Background: Breast cancer is one of the most commonly diagnosed cancers, and the fourth leading cause of cancer deaths in females worldwide. Sarcopenia is related to adverse clinical outcomes in patients with malignancies. Muscle index is a key parameter in evaluating sarcopenia. However, there is no data investigating the association between muscle index and distant metastasis in breast cancer. The aim of this study was to explore whether muscle index can effectively predict distant metastasis and death outcomes in breast cancer patients. Study Design: The clinical data of 493 breast cancer patients at the Harbin Medical University Cancer Hospital between January 2014 and December 2015 were retrospectively analyzed. Quantitative measurements of pectoralis muscle area and skeletal muscle area were performed at the level of the fourth thoracic vertebra (T4) and the eleventh thoracic vertebra (T11) of the chest computed tomography image, respectively.

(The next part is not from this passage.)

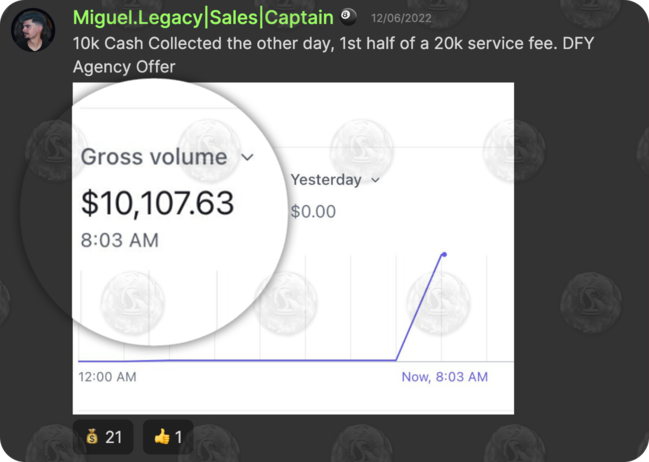
Task: Click the $0.00 yesterday amount
Action: tap(313, 211)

The pectoralis muscle index (PMI) and skeletal muscle index (SMI) were assessed by the normalized muscle area (area/the square of height). Survival analysis was performed using the log-rank test and Cox proportional hazards regression analysis. Result: The patients with metastases had lower PMI at T4 level (PMI/T4) and SMI at T11 level (SMI/T11) compared with the patients without metastases. Moreover, there were significant correlations between PMI/T4 and lymphovascular invasion, Ki67 expression, multifocal disease, and molecular subtype. In addition, multivariate analysis revealed that PMI/T4, not SMI/T11, was an independent prognostic factor for distant metastasis-free survival (DMFS) and overall survival (OS) in breast cancer patients. Conclusions: Low PMI/T4 is associated with worse DMFS and OS in breast cancer patients. Future prospective studies are needed.